Excerpted records:
========
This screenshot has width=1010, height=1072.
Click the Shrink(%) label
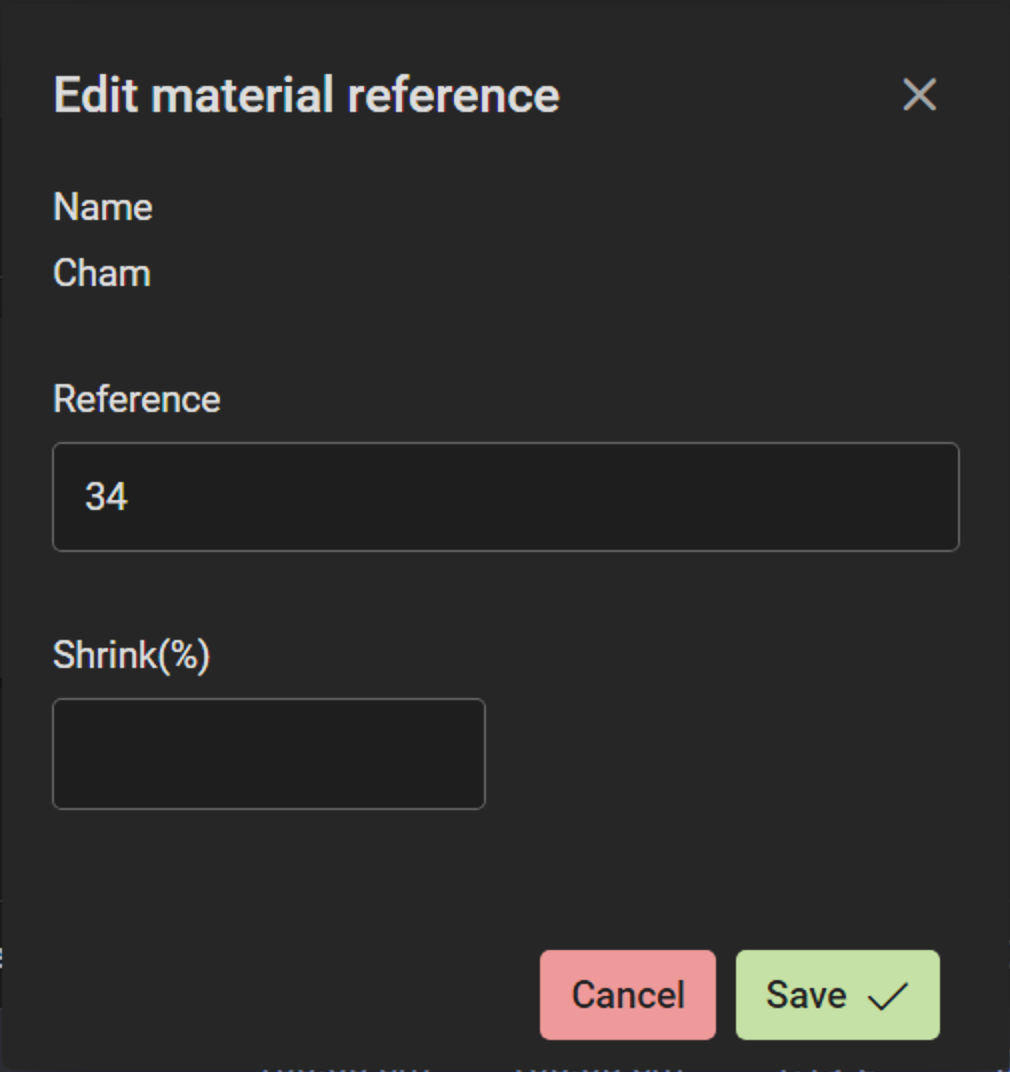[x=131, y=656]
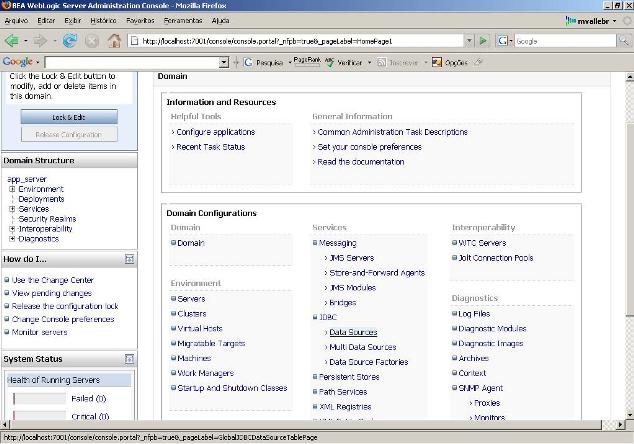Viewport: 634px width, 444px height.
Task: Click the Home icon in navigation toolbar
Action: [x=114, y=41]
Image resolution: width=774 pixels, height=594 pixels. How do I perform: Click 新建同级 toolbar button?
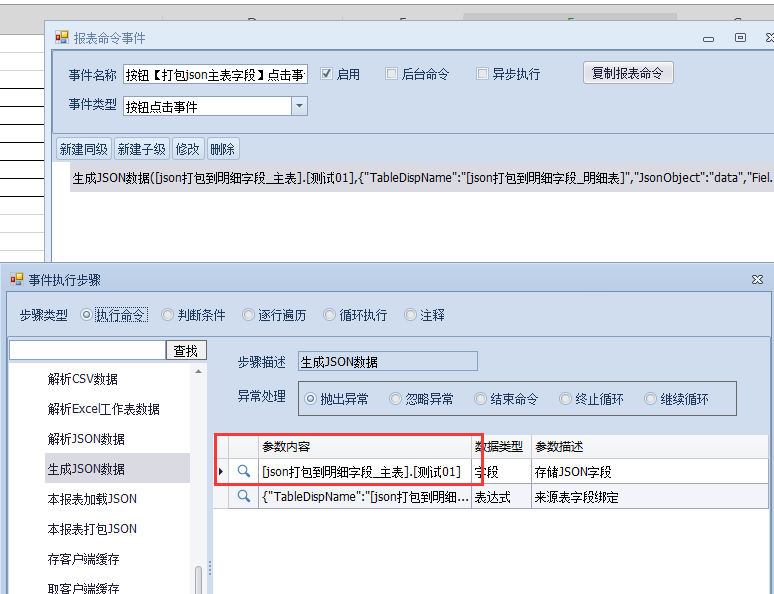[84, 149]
========
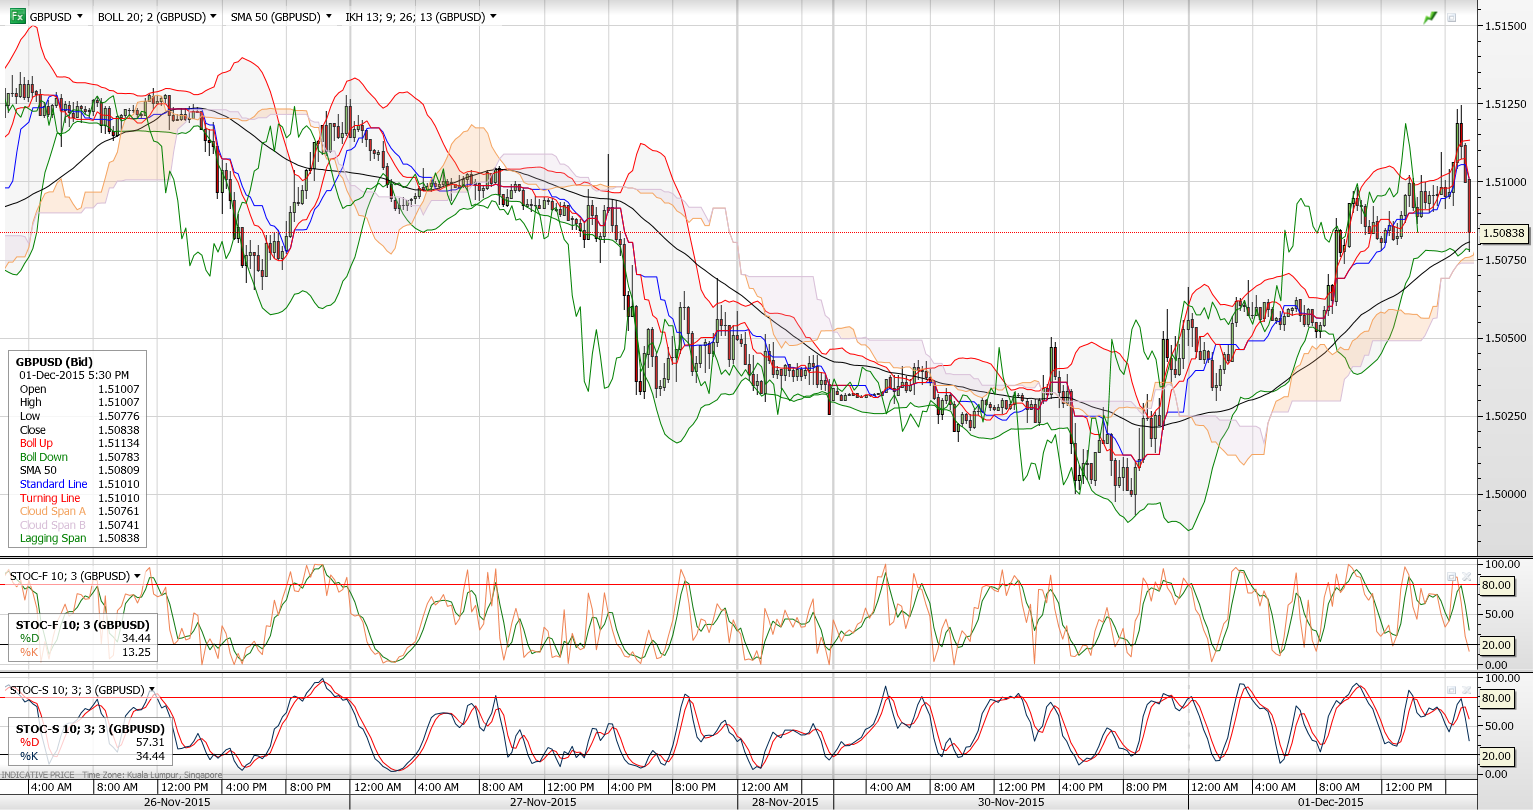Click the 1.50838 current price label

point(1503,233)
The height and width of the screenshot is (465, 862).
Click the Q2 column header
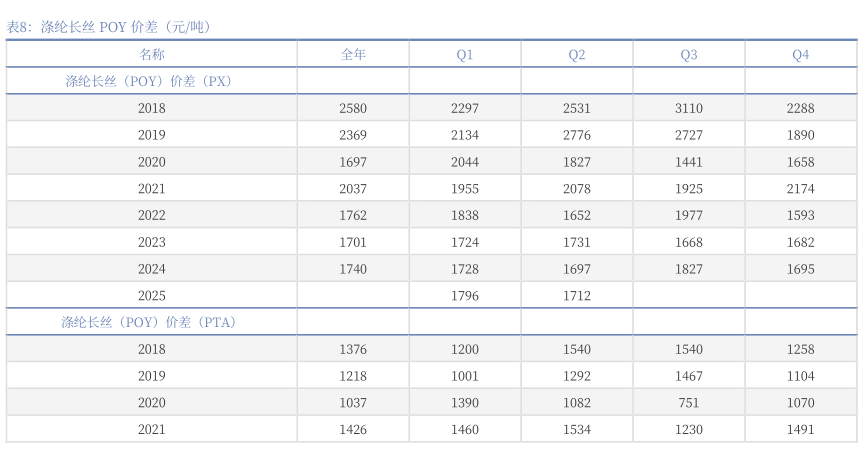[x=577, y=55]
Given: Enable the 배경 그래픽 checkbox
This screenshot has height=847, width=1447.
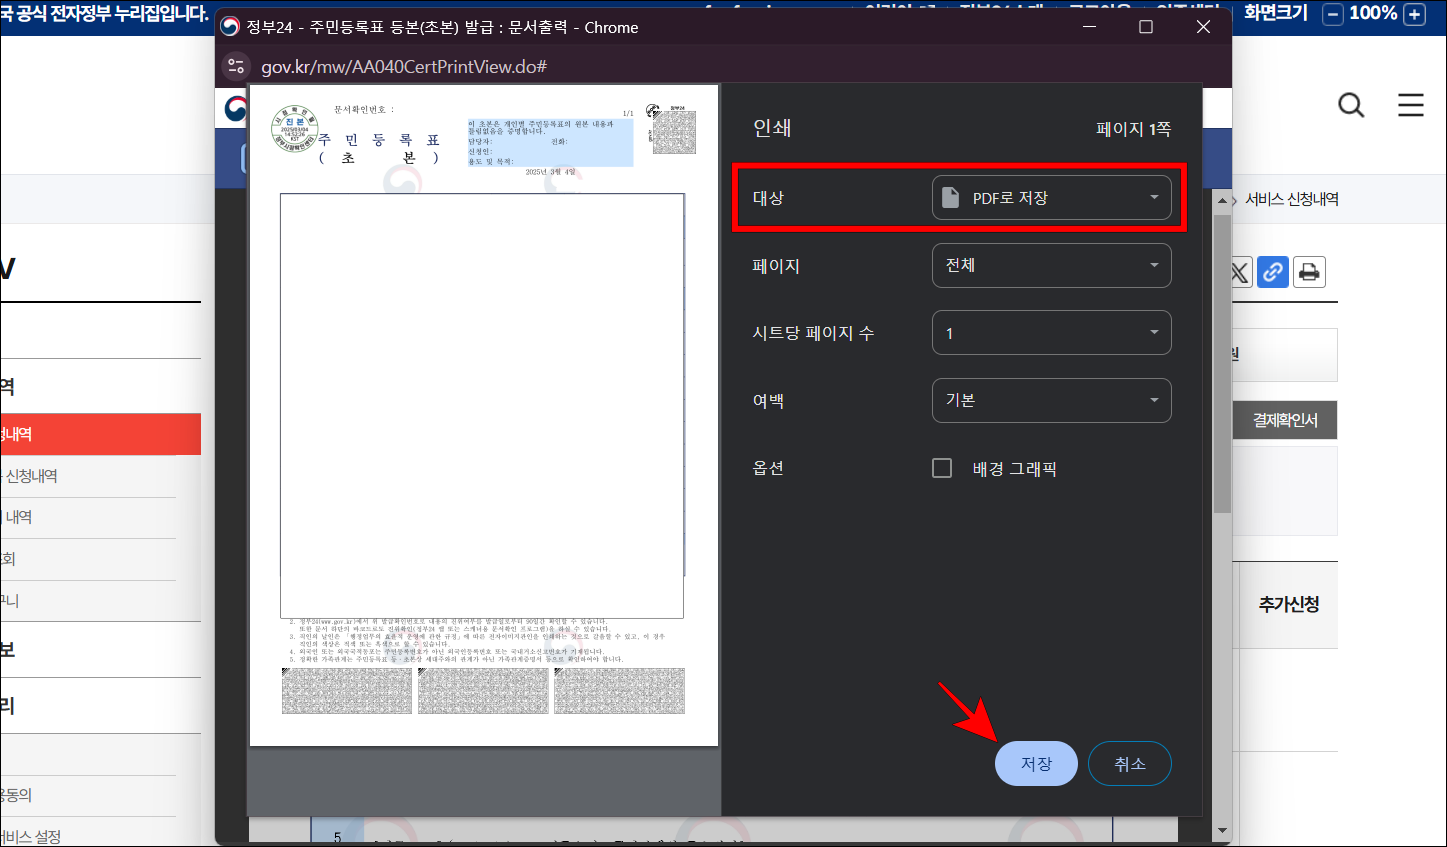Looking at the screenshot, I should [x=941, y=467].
========
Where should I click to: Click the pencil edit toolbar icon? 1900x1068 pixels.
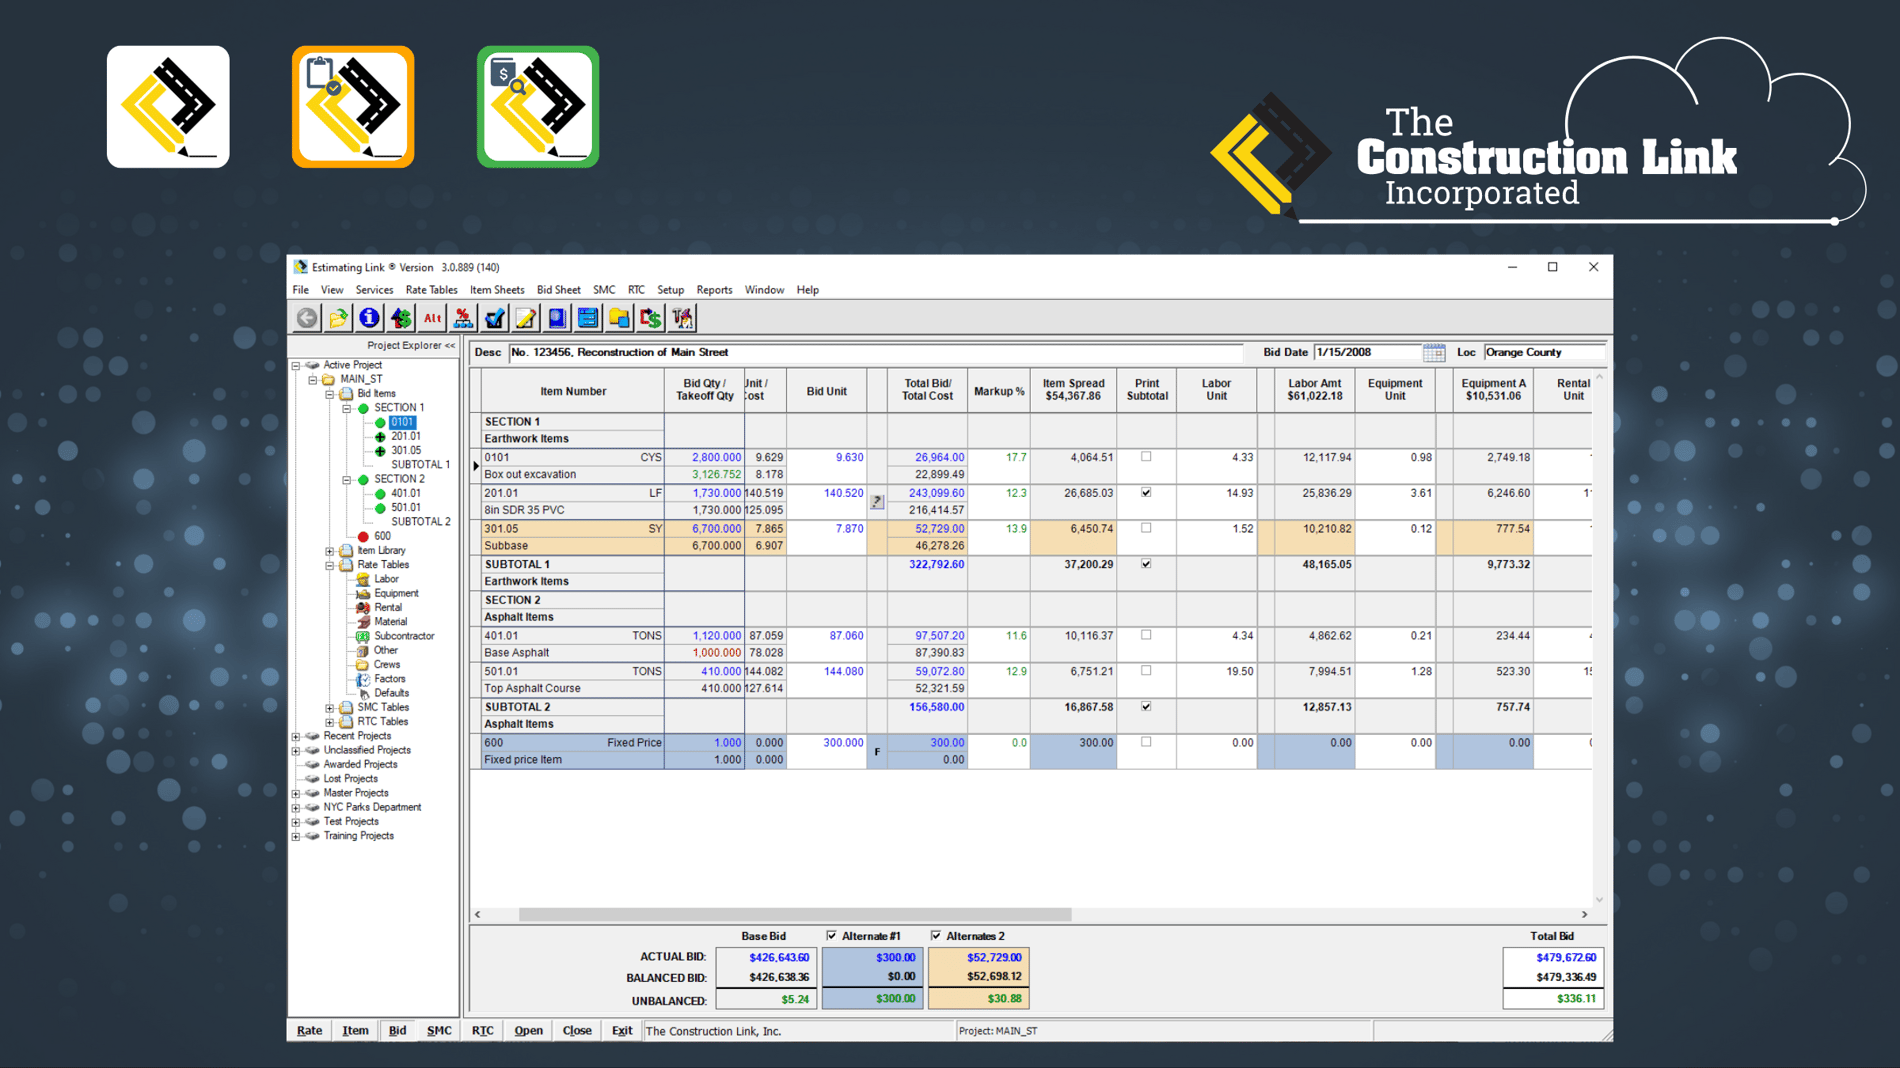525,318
========
Exercise instructions:
Copy the lines beginning with the one that contains "The height and" and running through the one that contains "Looking at the", and leave out the pictures.

Solved exercise:
The height and width of the screenshot is (465, 862).
Click the Q2 column header
[x=577, y=55]
Given: Enable the 배경 그래픽 checkbox
This screenshot has height=847, width=1447.
Looking at the screenshot, I should [x=941, y=467].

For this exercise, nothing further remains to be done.